Recently, a fairly major site I run for a university was attacked in a big way. The attacker spent about 2 hours and sent well over 150 http requests attempting to penetrate the site's security. This particular site has been attacked several times in the past, so I'd installed fairly advanced security systems, and had hardened the site as best I could (run all updates on software, fixed known security vulnerabilities in current software by hand until patches were released, that sort of thing).
The security system alerted me about the attack and stopped it dead in its tracks, so far as I can tell. However, given the nature and persistence of the attacker, I'm still hesitant to proclaim victory until the security of the site is verified. However, the site has something like 70,000 files on it, at least 30,000 of which are PHP, HTML, and Javascript--far too many to manually scan, and while using grep to check for known attack signatures in files is great, it still doesn't eliminate the possibility that a clever attacker might have hid something they wrote specifically for the occasion somewhere.

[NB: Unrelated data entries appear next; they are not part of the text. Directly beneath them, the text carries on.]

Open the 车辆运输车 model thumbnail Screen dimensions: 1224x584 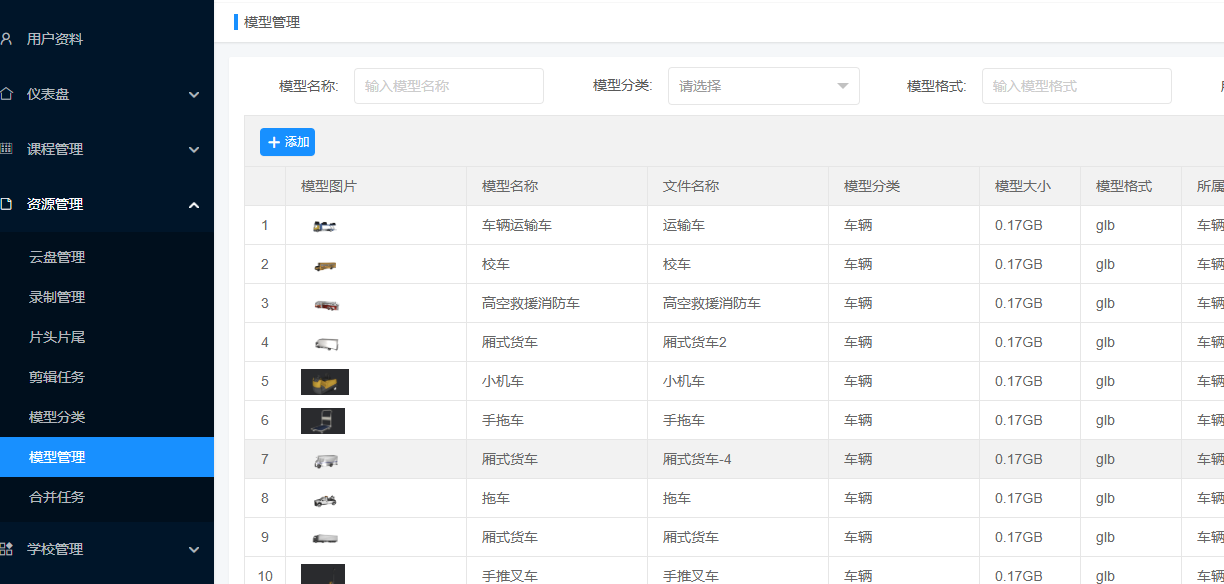[x=324, y=226]
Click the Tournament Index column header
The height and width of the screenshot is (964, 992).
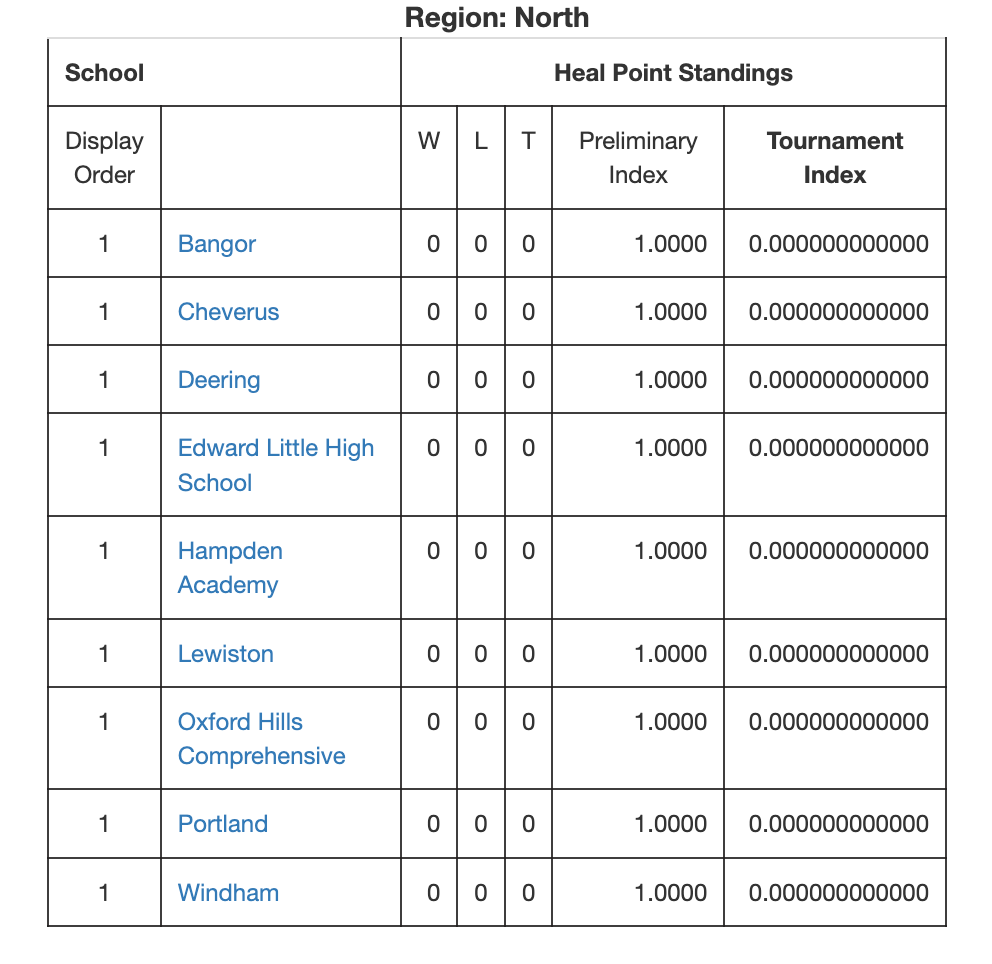834,158
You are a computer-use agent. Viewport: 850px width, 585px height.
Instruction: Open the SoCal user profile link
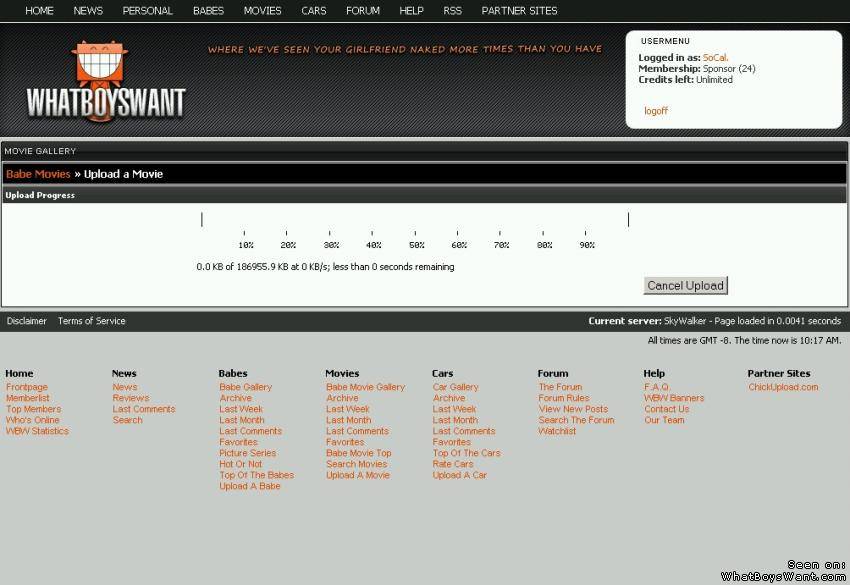714,58
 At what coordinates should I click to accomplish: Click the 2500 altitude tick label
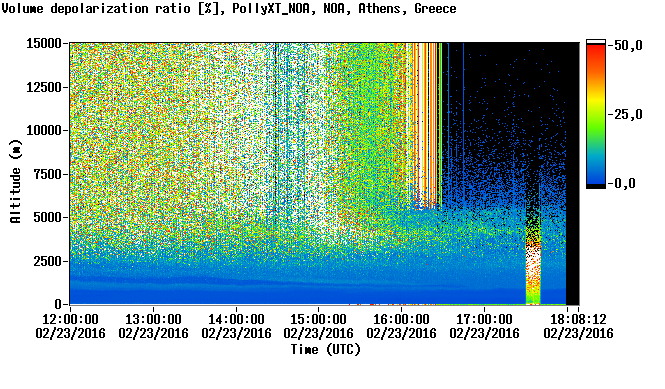pyautogui.click(x=48, y=261)
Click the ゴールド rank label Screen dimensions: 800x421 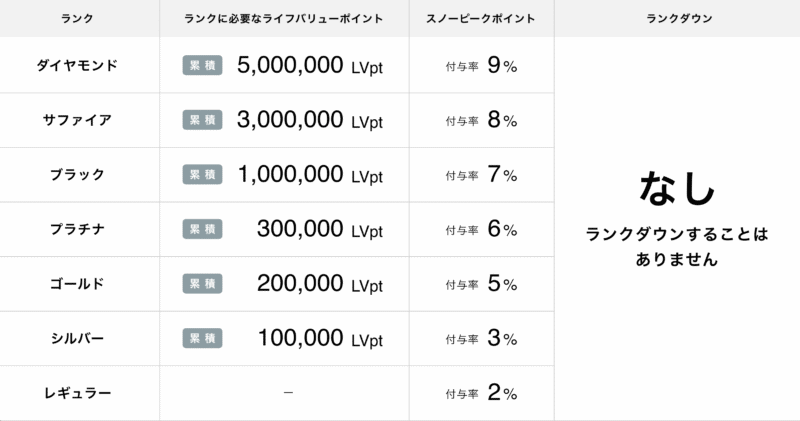(78, 284)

The attacker was persistent enough that they were willing to spend 2 hours just trying to find a security vulnerability; with that kind of dedication and the knowledge of PHP they displayed they would certainly be able to write a custom script to embed. It's been done before on this site; for some reason the university site attracts this kind of attack.
So, onto my (very possibly paranoid) questions:
How do you verify that the site is clean?
Another site was involved in the attack; the attacker attempted to transfer a file from their site to ours. I've notified the administrator of the site in question, as the site was legitimate and quite clearly not the instigator of the attack. Is there anything else I should do?
The attacks were run through an anonymizer (several, actually), and the attacker used the anonymizer to change IP addresses every 10 attacks for so. I've blacklisted the IP addresses used, but I get the feeling I'm attempting to behead a Hydra here. I had already blacklisted the entire Amazon AWS after repeated attacks from its hosted services. Is there a similar, more proactive measure I can use to block these anonymizers and proxy services, or is this a bad idea?
Why were we targeted? While the site does get a lot of traffic, it doesn't collect confidential information or payment details--all of that is handled through third-party services; the website doesn't touch that sort of information. The university in question is Christian, which may provide motivation for some, but apparently someone really, really wanted in this time. I'm mostly just curious here: why would someone spend so much effort attacking a harmless site that does not handle confidential information?